The project currently includes Estonia, Finland, and Latvia, with ongoing negotiations to bring Sweden and Denmark on board. The initiative responds to the European Commission’s program supporting the development of European sovereign AI infrastructure—specifically, AI gigafactories—designed to reduce dependence on third-party computing resources.
For Estonia, the agreement means establishing an AI-ready data centre on its territory that would integrate with both existing Estonian and broader regional infrastructure. The facility would provide essential computing capacity to the public sector, research institutions, and private enterprises.
“We need very clear and rapid action to give our digital state development and broader economic competitiveness new momentum,” Pakosta said. “It’s important that we don’t just become AI users, but can lead in its development.”
Why local infrastructure matters
A fresh analysis titled “Estonia’s State Computing Capacity: Current State and Needs by 2030” reveals a massive gap between current infrastructure and future requirements. Estonia currently has approximately 214 graphics processing units (GPUs) available for science and public sector use. Under a moderate scenario, total demand will grow to 11,600 GPUs by 2030, a more than 50-fold increase.

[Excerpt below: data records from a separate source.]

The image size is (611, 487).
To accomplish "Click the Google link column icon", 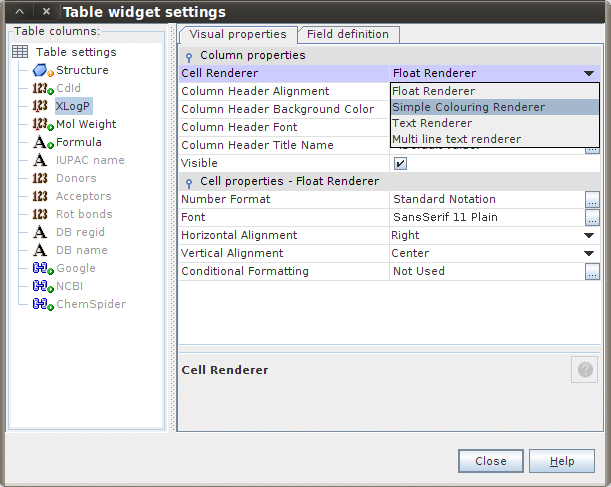I will click(42, 269).
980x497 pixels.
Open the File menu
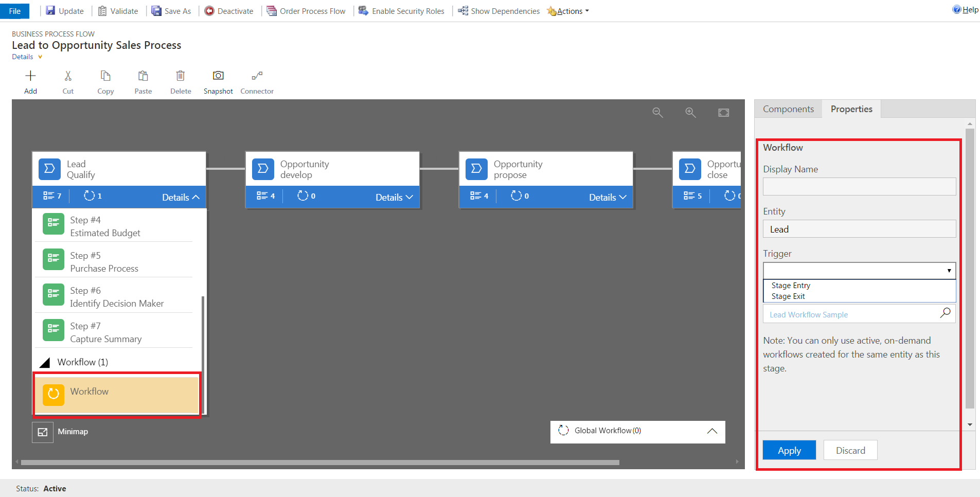pos(15,11)
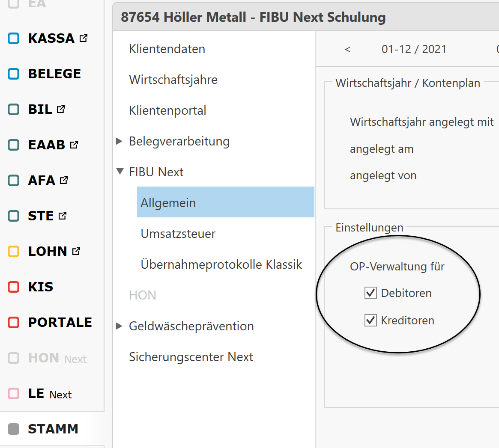Click the EAAB external link icon

tap(74, 145)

The consortium identified four strategic imperatives for sovereign AI infrastructure:
- Data sovereignty: Processing personal and confidential information securely in Estonia without dependence on external service providers
- Resilience: Maintaining controllable and reliable resources when international cloud services may be limited
- Cultural preservation: Supporting development of Estonian language and culture-specific models and national services like Bürokratt
- Economic value: Creating stable access to computing resources that enables R&D activity in Estonia
Timeline and next steps
The European Commission is expected to announce the relevant support measure in early 2026, with project submissions scheduled for spring or summer 2026.
“This isn’t just about building infrastructure, but creating a platform for future AI services, including the necessary skills. Achieving sovereign computing capacity requires comprehensive ecosystem development, from developing Europe’s own hardware and software to shaping research and talent policy,” Pakosta emphasised.